Fig. 8. Upregulation of RTKs in praja2 knockout (KO) mouse kidneys.

a Schematic view of the targeted genomic locus of mouse praja2. Following deletion of the Neo Cassette by Flpe and Exon 1 and 2 by Hprt-Cre recombinases, respectively, the constitutive praja2 KO mouse line was obtained. b The offsprings from praja2^+/− intercrosses were genotyped by PCR analysis of tail DNA. Bands corresponding to wild type (466 bp) and KO (320 bp) alleles were obtained using the couples of primers FNFFw/FNFRw and LNLFw/FNFRw, respectively. c Histological examination of kidney samples: hematoxylin/eosin (H/E) (a′, b′) and ERG-immunolabeled nuclei of endothelial cells (c′, d′) are shown.

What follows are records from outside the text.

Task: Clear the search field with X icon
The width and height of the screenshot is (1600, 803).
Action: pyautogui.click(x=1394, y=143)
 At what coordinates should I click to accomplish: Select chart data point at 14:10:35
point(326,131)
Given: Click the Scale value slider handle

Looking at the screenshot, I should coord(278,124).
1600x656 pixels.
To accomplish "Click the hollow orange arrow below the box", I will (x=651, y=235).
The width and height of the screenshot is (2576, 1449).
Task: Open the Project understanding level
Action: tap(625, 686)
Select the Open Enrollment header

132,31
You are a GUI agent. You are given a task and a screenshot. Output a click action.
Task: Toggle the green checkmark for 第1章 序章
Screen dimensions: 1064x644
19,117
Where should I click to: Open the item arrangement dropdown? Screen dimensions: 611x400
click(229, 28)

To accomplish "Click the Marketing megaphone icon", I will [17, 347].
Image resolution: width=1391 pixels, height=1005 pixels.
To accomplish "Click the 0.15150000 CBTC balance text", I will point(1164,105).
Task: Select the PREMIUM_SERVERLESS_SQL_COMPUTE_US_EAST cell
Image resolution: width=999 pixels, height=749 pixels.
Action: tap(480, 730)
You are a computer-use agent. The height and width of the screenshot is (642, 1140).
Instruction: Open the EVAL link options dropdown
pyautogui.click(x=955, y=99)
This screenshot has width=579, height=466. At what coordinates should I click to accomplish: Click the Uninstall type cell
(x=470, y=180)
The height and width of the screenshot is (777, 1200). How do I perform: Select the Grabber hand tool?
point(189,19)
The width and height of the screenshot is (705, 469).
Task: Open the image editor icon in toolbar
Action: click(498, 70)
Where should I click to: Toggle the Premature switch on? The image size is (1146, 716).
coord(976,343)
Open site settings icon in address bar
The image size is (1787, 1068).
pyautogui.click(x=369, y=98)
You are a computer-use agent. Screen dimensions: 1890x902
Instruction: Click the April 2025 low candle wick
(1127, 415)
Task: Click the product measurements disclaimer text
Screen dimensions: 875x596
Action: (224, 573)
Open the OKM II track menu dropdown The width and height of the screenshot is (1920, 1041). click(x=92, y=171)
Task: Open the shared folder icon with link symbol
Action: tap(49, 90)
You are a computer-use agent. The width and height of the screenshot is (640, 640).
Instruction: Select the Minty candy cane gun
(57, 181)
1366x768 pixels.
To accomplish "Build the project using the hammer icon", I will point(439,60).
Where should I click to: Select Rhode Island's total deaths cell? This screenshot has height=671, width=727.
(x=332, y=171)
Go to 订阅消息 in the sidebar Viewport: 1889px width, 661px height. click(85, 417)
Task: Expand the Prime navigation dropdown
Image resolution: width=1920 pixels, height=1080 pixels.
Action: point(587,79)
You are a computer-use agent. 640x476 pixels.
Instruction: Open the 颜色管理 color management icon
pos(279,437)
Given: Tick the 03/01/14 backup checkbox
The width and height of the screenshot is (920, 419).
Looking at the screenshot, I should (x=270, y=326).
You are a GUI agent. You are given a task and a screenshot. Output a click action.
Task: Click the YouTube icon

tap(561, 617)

Magnification 40X. Wild-type kidney samples (a′–c′) show unremarkable histopathological changes. In praja2 KO kidneys (b′–d′), a prominent, ectatic dilatation of vessels bound only by a very slender and flattened endothelium was evident. Vascular enlargement and ectasia are bordered by ERG-immunolabeled nuclei (arrows) consisting of endothelium (d′). d Immunohistochemistry analysis for EGFR, VEGFR, and ERG in renal tissues from control (c57, left panels) and praja2 KO mice (79, right panels). Magnification 106×. e Growth factor binding to its cognate receptor (receptor tyrosine kinase, RTK) at cell membrane induces receptor activation and signaling. Ubiquitylation of the adapter protein AP2m1 by praja2 regulates receptor endocytosis and clearance, thus attenuating the mitogenic cascade. Downregulation of praja2 in clear cell carcinoma by oncogenic miRNAs and the proteasome impairs endocytosis and supports RTK signaling and cancer cell growth.